[Description of the task]:
Return only the lines starting at the line that contains "The width and height of the screenshot is (1056, 594)." and ending with the final line of the listing; include both endpoints.

[Records shown]:
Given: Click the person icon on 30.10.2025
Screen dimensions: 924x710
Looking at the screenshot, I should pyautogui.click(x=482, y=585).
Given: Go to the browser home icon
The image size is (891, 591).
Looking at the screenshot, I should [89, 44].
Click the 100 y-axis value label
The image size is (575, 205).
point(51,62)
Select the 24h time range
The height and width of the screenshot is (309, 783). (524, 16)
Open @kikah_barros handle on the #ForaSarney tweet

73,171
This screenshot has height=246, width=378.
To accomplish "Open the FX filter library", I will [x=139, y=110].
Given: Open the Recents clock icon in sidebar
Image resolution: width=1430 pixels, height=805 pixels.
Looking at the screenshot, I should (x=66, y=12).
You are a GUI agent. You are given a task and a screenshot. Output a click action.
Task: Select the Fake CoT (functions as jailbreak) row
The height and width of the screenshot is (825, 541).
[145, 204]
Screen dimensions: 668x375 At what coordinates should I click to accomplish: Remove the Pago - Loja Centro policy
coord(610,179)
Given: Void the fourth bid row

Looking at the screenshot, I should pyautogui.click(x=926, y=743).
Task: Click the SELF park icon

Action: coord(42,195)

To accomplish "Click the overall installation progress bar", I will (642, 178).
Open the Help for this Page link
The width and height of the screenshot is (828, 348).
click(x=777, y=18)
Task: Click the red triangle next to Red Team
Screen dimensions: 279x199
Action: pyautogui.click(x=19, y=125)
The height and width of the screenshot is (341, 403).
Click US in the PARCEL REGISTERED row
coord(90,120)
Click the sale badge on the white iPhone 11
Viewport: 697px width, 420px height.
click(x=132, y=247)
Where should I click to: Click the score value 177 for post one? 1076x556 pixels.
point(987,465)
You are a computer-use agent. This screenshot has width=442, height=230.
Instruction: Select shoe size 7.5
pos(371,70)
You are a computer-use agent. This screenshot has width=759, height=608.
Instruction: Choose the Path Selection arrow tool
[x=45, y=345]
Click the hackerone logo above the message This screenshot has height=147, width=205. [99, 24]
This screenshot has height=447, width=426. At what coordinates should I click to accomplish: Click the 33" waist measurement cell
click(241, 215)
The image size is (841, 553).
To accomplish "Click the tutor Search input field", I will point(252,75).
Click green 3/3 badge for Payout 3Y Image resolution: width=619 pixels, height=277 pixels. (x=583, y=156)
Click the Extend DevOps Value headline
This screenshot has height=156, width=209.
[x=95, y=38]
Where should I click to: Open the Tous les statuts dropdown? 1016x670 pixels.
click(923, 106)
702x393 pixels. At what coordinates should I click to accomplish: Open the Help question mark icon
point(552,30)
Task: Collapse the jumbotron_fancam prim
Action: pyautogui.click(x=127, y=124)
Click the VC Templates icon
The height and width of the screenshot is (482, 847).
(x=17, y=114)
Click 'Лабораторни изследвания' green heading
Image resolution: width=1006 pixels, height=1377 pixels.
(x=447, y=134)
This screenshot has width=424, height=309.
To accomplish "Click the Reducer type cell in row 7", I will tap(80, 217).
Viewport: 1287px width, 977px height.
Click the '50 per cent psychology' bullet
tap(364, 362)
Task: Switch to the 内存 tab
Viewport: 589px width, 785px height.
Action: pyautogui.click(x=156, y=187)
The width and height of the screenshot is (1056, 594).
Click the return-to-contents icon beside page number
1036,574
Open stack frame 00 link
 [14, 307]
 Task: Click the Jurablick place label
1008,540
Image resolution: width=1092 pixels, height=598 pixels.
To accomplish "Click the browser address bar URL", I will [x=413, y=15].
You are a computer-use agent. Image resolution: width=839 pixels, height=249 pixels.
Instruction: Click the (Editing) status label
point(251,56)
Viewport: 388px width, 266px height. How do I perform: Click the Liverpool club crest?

[Task response]:
The width and height of the screenshot is (1056, 594).
Click the return-to-contents icon beside page number
1036,574
Open stack frame 00 link
 [14, 307]
 Task: Click the Jurablick place label
1008,540
Image resolution: width=1092 pixels, height=598 pixels.
To accomplish "Click the browser address bar URL", I will [x=413, y=15].
You are a computer-use agent. Image resolution: width=839 pixels, height=249 pixels.
Instruction: Click the (Editing) status label
point(251,56)
Viewport: 388px width, 266px height. How do I perform: Click the Liverpool club crest?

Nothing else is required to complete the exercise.